Si les Italiens jugent que les relations bilatérales sont désormais mauvaises, les Français sont de l’avis inverse
Une majorité de Français juge que les relations entre les deux pays sont aujourd’hui bonnes (63%), même si plus d’un tiers (37%) est d’un avis inverse. Mais les Italiens font un tout autre constat : seuls 45% d’entre eux estiment que la relation bilatérale franco-italienne est actuellement bonne, 55% étant d’un avis contraire.
On constate dans le détail que la question des relations entre les deux pays est assez clivante, notamment en Italie : 33% des Italiens pensent que la France fait partie des trois pays de l’Union Européenne avec lequel leur pays entretien les meilleurs rapports, quand 43% estiment au contraire qu’il s’agit d’un des trois pays avec lesquels les rapports sont les moins bons. Les relations avec la France suscitent donc des opinions très tranchées, et si la majorité de l’opinion s’avère assez francophobe, une partie non négligeable des Italiens est au contraire marquée par une réelle francophilie. Une polarisation moins marquée en France, où seuls 15% des sondés rangent l’Italie parmi les trois pays avec lesquels les relations sont les meilleurs, et 18% parmi ceux avec lesquels les relations sont au contraire les plus dégradées.
Une relation franco-italienne qui s’est dégradée récemment, notamment du fait des tensions liées à la crise migratoire
Si Français et Italiens s’accordent sur un point, c’est sur le constat d’une récente détérioration des relations entre les deux pays : 52% des Français et 59% des Italiens estiment qu’elles se sont dégradées au cours des dernières années, contre respectivement 9% et 7% qui pensent qu’elles se sont au contraire améliorées. Des deux côtés des Alpes, les opinions publiques ont donc bien perçu les multiples sujets de tensions de ces derniers mois : migrants, déficit public italien, avenir de l’Union Européenne, position envers les « gilets jaunes » ou encore crise libyenne. C’est d’ailleurs sans surprise « la crise migratoire » qui suscite les tensions les plus vives entre les deux pays : seule une petite minorité (16% des Français et 12% des Italiens) juge que les relations bilatérales sont bonnes sur ce point, les chiffres étant sensiblement plus élevés en ce qui concerne par exemple « les relations économiques et industrielles » (47% et 39%).

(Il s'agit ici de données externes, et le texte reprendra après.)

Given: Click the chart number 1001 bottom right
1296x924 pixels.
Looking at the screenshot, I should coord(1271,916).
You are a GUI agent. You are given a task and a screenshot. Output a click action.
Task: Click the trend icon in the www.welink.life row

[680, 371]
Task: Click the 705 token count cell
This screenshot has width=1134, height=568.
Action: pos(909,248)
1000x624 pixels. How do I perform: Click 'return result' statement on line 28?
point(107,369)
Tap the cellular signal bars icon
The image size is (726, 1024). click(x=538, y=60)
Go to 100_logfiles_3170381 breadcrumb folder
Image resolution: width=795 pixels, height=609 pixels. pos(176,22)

L’impact des leaders est ici très clair : Matteo Salvini, qui ne fait pas mystère de son hostilité sinon à la France, du moins à ses dirigeants actuels, bénéficie du jugement favorable de 48% des Italiens, 44% ayant une mauvaise opinion envers leur ministre de l’Intérieur. A titre de comparaison, seuls 27% (contre 58%) approuvent Luigi Di Maio, leader du M5S et principal représentant de la formation populiste au sein de la coalition gouvernementale au pouvoir à Rome. En revanche, en France, la popularité d’Emmanuel Macron est nettement plus faible avec seulement 31% de bonnes opinions contre 59% de mauvaises opinions. La capacité de Matteo Salvini a susciter l’adhésion d’une partie importante des Italiens autour de sa personne et de son programme explique sans doute en partie l’hostilité croissante de l’opinion publique transalpine envers la France.

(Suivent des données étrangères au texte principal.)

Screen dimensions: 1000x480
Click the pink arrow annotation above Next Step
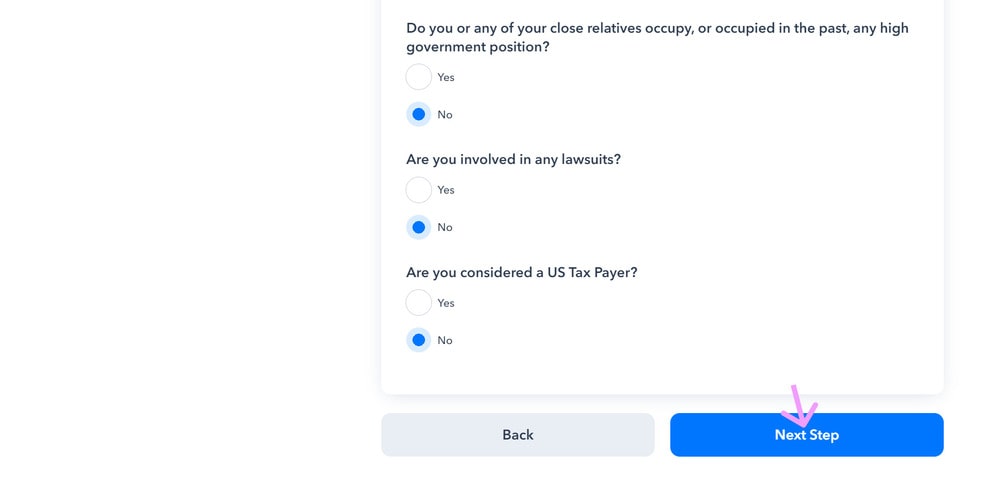[799, 406]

La relation franco-italienne reste cependant importante aux yeux des opinions publique, et sa relance pourrait passer par la question culturelle
Malgré cette dégradation, les Français (93%) comme les Italiens (91%) restent très largement persuadés de l’importance de conserver de bonnes relations entre les deux pays : pour respectivement 42% et 38% d’entre eux, c’est même « essentiel ». En France, ce sont notamment les jeunes et les diplômés du supérieur qui partagent cette opinion.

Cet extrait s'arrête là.